For a while now I've been aware of the great Boston (Cambridge) based startup Kinvey and what they've done to introduce us to the backend as a service concept. Recently, at the Fireworks Project, we've been considering using a BaaS product like Kinvey for Corkboard, our mobile bulletin board and event calendar for local communities. This led me to checkout the Kinvey website and dive into their platform documentation and when I landed in the new Kinvey developer center I was thrilled to find more than just a typical documentation spider web.
The dev center is beautifully laid out, with quick and easy navigation, and complete documentation (as far as I can tell). It's obvious that Kinvey understands that the documentation of their platform is where the value is for app developers. If you've seen a better set of software documentation I'd love to know about it. Drop a note in the comments.
In a recent trip to the Kinvey offices to talk with Caroline Murphy about using Kinvey to back Corkboard.mobi, I also caught up with Dave Wasmer, who played a key role in the development of the Kinvey Dev Center, and got a behind the scenes look at the work they did to create it. I couldn't help myself. And, this is what I dug up.
Content Management Done Right
First, the big question: Did you use an existing content management framework or roll your own?
Dave told me they decided to roll their own content management system for the dev center. One of the big reasons for this was to have total control over the user experience. Given the dedication Kinvey has to it's customers, who are developers, it makes sense that their dev center is at the core of the value they offer.
Also, there were some other unique challenges that a canned CMS just wasn't going to handle. The dev center team at Kinvey realized that they were serving two customers; the outside developers who were using their platform to build apps, and their internal developers who would be creating the documentation. If the user experience of documentation creation wasn't superb for the Kinvey developers, then they would lose interest and motivation in documenting the Kinvey platform. (Developers lose interest and motivation in documenting a project? Never.)
It was also important that the dev center be able to integrate with all the other tools, services, and sub modules they are building, which brings us to...
Yes. That's right. Kinvey is using Node.js as the glue that holds their services together, so it just made sense to create the dev center with Node.js and express. Having been involved with Node.js and the CommonJS module system since the early days, I have to admit that I got a bit giddy when I heard this from Dave.
The Kinvey team is also writing most, if not all, of their Node.js code with CoffeeScript. We've been doing the same thing at the Fireworks Project with our internal platform and Corkboard.mobi. I can proudly say that Node.js + CoffeeScript is probably the most productive environment I've ever worked with in terms of value vs. programming time.

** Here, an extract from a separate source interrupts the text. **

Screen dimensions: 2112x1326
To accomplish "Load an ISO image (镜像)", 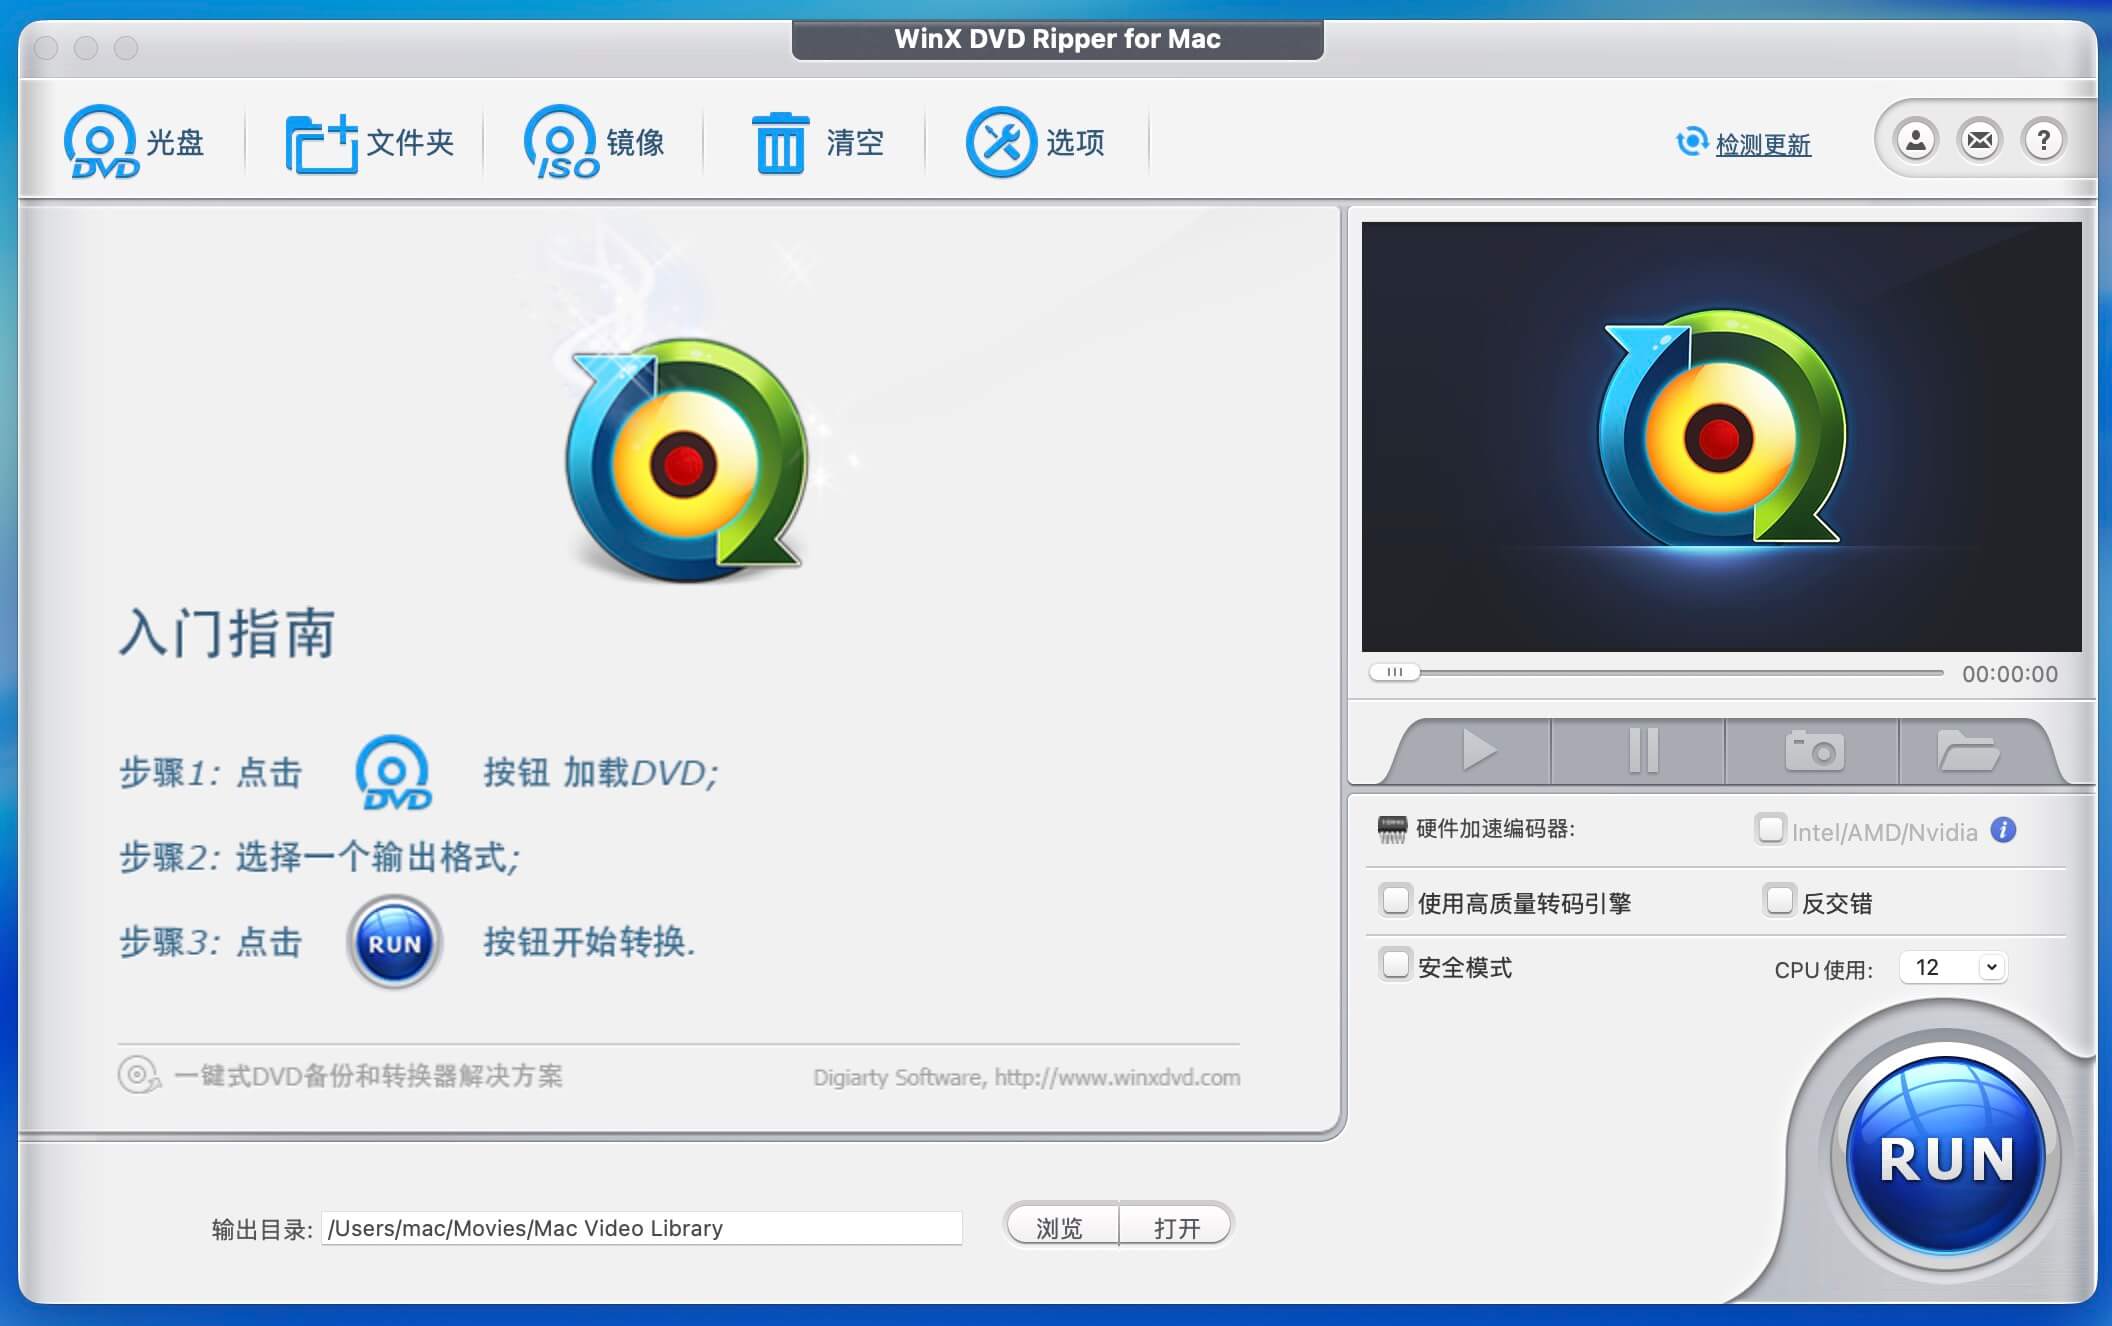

Dave told me they even created their own virtual environment tool for running multiple Node.js applications on one machine, and they hope to open source it soon. Nice! I asked about creating virtual machine images for developers to use instead of virtual environments, but since Kinvey developers work with so many environments (iOS, Android, Node.js, HTML5, et al) it just didn't make sense for them.
A big challenge they faced was doing automated testing for the dev center. "What do you test? We're not going to parse and test a bunch of HTML." But, what they did do was test every link on every page to make sure it did not 404. Dave said it's great, because they can deploy and be sure that their customers are not going to break the user experience of their website. Kinvey understands how important the dev center is to their whole product, and this kind of thinking proves it.
When I asked about the team behind the new dev center Dave told me it ended up being a 4 person team, but that one person owned the vision. When starting the project it was just one person doing everything and, as it grew, they added more team members. This really makes sense because, in the early days of a project like this, the time cost of communication prevents the rapid iteration needed to conceptualize the project. I really, really like this approach, and I think more dev team leaders should think this way.
Developer documentation does not need to suck. In the case of PaaS or BaaS services it is actually at the core of their value proposition and we would do well to learn from great efforts like that of the Kinvey Dev Center.